Było jej ciągle słabo, waliło serce, bolała głowa. Myślała, iż poboli i przestanie. "Jestem silna, wszystko dowożę"

kobieta.onet.pl 1 godzina temu
Zdjęcie: Depresja ukryta


— Przez kilka miesięcy regularnie lądowałam na SOR–ze. Nie mogłam oddychać, byłam pewna, iż to zawał — wspomina 38-letnia Beata. — Kiedy przyjechałam szósty raz do szpitala, lekarze zasugerowali mężowi, iż cierpię na hipochondrię. Serce miałam w porządku, neurolog też niczego nie znalazł. Za siódmym razem sparaliżowało mi lewą część ciała.
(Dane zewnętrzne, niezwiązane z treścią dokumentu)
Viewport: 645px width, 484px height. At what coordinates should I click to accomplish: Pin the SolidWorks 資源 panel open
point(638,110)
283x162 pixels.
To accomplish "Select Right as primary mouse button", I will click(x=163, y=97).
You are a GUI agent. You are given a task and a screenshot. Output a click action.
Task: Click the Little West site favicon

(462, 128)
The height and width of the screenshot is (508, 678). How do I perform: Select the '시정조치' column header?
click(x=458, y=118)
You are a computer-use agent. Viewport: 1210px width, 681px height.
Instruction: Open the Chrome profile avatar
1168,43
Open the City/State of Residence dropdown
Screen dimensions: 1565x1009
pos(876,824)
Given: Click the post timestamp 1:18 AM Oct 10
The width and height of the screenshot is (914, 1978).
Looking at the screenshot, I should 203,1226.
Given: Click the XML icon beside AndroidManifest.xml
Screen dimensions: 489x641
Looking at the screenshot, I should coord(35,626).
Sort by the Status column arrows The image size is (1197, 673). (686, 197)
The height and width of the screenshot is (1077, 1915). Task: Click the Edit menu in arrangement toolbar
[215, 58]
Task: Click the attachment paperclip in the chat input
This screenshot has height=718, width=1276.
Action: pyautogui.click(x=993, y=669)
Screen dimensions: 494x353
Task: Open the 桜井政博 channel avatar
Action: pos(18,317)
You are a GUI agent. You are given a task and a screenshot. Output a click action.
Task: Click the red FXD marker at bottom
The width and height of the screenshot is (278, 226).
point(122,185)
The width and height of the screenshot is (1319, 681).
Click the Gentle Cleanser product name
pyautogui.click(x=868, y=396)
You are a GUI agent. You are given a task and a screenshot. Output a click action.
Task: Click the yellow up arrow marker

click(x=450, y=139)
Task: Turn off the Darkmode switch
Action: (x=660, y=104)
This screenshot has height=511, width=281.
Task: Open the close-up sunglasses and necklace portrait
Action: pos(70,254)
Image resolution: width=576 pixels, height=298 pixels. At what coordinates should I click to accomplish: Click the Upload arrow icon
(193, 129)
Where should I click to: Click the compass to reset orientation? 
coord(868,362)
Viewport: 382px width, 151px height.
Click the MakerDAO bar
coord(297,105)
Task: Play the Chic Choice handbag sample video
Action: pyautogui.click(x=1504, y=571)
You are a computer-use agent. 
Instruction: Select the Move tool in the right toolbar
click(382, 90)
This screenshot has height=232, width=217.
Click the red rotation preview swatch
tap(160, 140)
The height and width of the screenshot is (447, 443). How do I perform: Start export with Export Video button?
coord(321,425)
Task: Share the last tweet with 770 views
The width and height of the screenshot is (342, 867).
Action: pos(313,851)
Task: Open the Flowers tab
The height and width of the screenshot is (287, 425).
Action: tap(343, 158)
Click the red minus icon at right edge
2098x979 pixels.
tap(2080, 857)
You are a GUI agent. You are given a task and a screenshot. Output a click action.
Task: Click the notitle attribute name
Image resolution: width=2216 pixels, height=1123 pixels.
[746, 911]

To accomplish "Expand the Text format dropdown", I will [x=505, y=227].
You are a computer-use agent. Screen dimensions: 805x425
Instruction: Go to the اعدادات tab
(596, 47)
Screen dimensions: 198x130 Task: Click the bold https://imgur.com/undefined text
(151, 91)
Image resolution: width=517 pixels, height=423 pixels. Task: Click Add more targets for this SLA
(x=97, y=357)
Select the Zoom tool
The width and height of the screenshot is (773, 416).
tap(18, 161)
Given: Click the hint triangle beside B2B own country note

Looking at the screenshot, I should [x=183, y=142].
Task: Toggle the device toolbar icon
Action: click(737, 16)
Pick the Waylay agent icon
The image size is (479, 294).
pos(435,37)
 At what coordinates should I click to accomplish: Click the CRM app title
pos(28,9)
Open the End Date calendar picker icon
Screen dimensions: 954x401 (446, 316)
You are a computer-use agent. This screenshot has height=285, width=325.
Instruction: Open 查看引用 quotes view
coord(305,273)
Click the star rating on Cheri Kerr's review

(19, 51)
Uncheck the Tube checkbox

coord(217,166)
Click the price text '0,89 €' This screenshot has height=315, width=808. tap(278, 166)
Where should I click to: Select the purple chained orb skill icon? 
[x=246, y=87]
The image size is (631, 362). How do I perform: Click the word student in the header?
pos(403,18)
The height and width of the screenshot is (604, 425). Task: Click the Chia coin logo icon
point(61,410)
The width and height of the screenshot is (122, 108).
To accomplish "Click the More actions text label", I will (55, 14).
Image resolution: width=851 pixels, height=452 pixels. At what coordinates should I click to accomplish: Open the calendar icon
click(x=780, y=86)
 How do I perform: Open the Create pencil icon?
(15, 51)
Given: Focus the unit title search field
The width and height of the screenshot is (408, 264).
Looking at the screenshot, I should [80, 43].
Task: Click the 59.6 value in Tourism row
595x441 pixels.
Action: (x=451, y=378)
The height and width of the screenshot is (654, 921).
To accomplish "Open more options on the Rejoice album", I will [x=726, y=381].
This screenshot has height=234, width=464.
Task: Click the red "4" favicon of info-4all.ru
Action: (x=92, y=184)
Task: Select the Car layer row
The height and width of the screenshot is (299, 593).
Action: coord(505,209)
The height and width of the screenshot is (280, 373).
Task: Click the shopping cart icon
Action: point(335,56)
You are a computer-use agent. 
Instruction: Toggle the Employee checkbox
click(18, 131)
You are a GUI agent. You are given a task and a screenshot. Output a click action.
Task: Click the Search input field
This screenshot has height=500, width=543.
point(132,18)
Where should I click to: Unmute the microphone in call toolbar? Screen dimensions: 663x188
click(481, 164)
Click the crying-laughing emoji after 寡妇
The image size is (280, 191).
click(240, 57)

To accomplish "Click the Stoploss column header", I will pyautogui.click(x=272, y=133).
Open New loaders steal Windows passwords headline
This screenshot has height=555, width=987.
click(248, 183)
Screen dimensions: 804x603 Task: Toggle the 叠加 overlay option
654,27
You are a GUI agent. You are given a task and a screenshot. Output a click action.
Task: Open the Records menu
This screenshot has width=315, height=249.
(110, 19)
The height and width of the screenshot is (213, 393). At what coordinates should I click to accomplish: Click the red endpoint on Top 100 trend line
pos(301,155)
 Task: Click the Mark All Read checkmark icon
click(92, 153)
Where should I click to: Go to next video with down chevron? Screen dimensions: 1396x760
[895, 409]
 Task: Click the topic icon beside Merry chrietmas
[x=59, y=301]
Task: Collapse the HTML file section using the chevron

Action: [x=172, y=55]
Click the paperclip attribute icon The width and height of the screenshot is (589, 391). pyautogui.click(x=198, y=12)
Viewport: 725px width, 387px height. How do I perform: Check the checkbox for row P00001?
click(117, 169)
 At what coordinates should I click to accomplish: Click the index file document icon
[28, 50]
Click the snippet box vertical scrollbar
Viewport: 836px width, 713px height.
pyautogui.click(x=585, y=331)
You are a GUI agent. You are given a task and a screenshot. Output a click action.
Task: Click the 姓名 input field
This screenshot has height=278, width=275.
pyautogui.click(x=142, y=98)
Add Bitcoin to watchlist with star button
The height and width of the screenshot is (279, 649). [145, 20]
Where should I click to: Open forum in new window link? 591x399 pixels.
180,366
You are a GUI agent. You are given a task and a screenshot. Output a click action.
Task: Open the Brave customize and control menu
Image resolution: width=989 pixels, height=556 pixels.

Upadłam na podłogę, nie mogłam mówić. Mąż wezwał pogotowie. Pierwszy raz zrobiono mi dokładniejsze badania. Diagnoza: tężyczka ukryta. Wtedy długo rozmawiał ze mną młody lekarz prowadzący. "Proszę umówić się do psychiatry, ja bym stawiał na depresję" — stwierdził. Popukałam się w czoło. Ja i depresja. Pokażcie mi bardziej sprawczą i silną osobę.